— START TEXT EXCERPT —

Why aren’t more marketers using personalisation?

A large number of marketers have no strategy for personalising their communications even though it delivers clear returns, and those that do are mostly just using email, but there are a multiplicity of ways to extend its effectiveness.

Few marketers would argue that personalisation doesn’t have a positive impact on sales, so why do 38% of them not implement such a strategy on any channel?

This figure, outlined in Econsultancy’s Conversion Rate Optimization Report 2014, will not come as a complete surprise. The report, published with technology business RedEye, says many marketers bemoan a lack of resources (57%) and budget (32%) as barriers to improving conversion rates generally and applying effective personalisation.

Other obstacles are conflicts of interest between different departments (28%), a lack of strategy (27%), poor integration between IT systems and working in a siloed organisation.

Of those brands that do have clear personalisation tactics, email is by far the most popular channel to use – 88% are using email messages created via a CRM database – however other channels such as websites, social media, SMS, offline and search engine marketing are taking a back seat. In fact, only 25% of marketers are using website personalisation and customising recommendations or content, and almost all of them (93%) have seen an improvement in conversion rates.

— END TEXT EXCERPT —

*WHAT TO WORK ON*
1. Answer these questions from the text on marketing personalization:
(a) What percentage of marketers do not implement a personalization strategy on any channel?
(b) With which technology business was the Conversion Rate Optimization Report 2014 published?
(c) Of the marketers using website personalization, what percentage have seen an improvement in conversion rates?
2. From the text on marketing personalization, print the passage that begins at the words "Why aren’t more" and stops after "extend its effectiveness.".

— START MATERIAL SHOWN —

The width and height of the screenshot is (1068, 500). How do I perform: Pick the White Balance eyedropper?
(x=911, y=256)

— END MATERIAL SHOWN —
— START MATERIAL SHOWN —

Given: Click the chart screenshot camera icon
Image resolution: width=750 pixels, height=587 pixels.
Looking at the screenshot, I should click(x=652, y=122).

— END MATERIAL SHOWN —

*SOLUTION SET*
1.
(a) 38%
(b) RedEye
(c) 93%

2.
Why aren’t more marketers using personalisation?

A large number of marketers have no strategy for personalising their communications even though it delivers clear returns, and those that do are mostly just using email, but there are a multiplicity of ways to extend its effectiveness.